§ **The request**
Copy the passage on central-state materialism word for word, everything from "Furthermore, it is" down to "properties of the CNS.".

§ **Given text**
Furthermore, it is questionable whether or not the material sciences are compatible with identity theory. When I have a sudden thought, that mental process has what Wittgenstein called 'surroundings', the circumstances that contributed to the formation of the thought. To borrow Malcolm's example, my thought that I need to take the milk bottles out may be tied to the circumstance that the milkman is about to arrive. According to Smart's strict identity theory, CNS processes must also have these circumstantial properties, but these cannot be explained in terms of physics; one couldn't explain the milkman's arriving soon in terms of physical properties of the CNS.

Further problems with CSM arise when we analyse the two varieties of the theory: type-type CSM and token-token CSM. According to type-type CSM, types of mental states are identical to types of CNS states, e.g. every time I think 'that is a table', we have a mental state X that is identical to CNS state Y, and that state is always the same, every time I have that thought. This is quite obviously ridiculous, not least because of context, but also because of the lability of the CNS. We can say, for example, that one time I think 'that is a table' I will be looking to lay some cutlery, whilst another time I have that thought that has the selfsame description in language, I may be looking to buy a chair in a furniture store. Each time the thought seems the same, and yet it makes sense that the CNS state would be quite different because of the context. And what if the part of my CNS that deals with that thought was slightly damaged? Neuroscience tells us that the CNS will often be able to route around the damage, creating an entirely new CNS state for the same mental state.

Type-type CSM creates further problems when you consider the differences in individual's brains, and the fact that other species can have conscious mental experiences with completely different CNSs. For the theory to work and avoid species chauvinism, we would have to create a complex table listing, for each type of CNS, their characteristic types of CNS states, and then identifying these types of states with types of mental states, which seems extraordinarily complicated. In fact, it begins to resemble token-token CSM, which holds that though every event or process may be different, for each token mental state there is an identical CNS state. This resolves all of the problems associated with type-type CSM, and can be well explained by analogy. We can store information in many different ways, be it in a bit travelling over a network cable, as a magnetic signature on a hard disc, an indent on a CD or an ink mark on paper. According to token-token CSM, as each different form of storage is entirely different, so the information in each case must be different, such that the information stored in the ink mark is identical to that ink mark, and the information stored as an indent on a CD is identical to that indent, but those two bits of information are slightly different, each perhaps containing the nuances of context and the state of the CNS at the time.

Recorded data:
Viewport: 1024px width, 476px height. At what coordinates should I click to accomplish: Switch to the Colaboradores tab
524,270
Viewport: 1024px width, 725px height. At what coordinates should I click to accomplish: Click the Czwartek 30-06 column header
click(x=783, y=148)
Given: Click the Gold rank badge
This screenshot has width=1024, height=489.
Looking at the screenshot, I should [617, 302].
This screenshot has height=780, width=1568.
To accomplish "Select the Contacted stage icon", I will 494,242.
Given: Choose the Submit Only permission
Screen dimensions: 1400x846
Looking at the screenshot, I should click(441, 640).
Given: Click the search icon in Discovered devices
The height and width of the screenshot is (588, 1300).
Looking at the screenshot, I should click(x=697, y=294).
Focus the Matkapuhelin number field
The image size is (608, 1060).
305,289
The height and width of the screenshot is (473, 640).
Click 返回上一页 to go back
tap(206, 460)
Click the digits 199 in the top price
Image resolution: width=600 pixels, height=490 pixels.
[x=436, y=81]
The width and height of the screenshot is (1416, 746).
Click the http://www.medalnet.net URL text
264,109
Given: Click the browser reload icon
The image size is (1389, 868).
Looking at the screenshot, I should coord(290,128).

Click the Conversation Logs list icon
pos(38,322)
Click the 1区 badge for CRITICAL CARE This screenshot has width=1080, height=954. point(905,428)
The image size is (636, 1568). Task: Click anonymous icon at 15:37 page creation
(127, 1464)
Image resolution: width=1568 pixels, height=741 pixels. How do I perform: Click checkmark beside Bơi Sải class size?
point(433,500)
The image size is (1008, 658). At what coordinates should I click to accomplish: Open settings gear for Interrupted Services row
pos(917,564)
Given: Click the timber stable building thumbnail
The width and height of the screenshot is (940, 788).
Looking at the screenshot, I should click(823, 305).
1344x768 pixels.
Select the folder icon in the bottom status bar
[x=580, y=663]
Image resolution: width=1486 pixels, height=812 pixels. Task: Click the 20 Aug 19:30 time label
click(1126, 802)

§ **Written response**
Furthermore, it is questionable whether or not the material sciences are compatible with identity theory. When I have a sudden thought, that mental process has what Wittgenstein called 'surroundings', the circumstances that contributed to the formation of the thought. To borrow Malcolm's example, my thought that I need to take the milk bottles out may be tied to the circumstance that the milkman is about to arrive. According to Smart's strict identity theory, CNS processes must also have these circumstantial properties, but these cannot be explained in terms of physics; one couldn't explain the milkman's arriving soon in terms of physical properties of the CNS.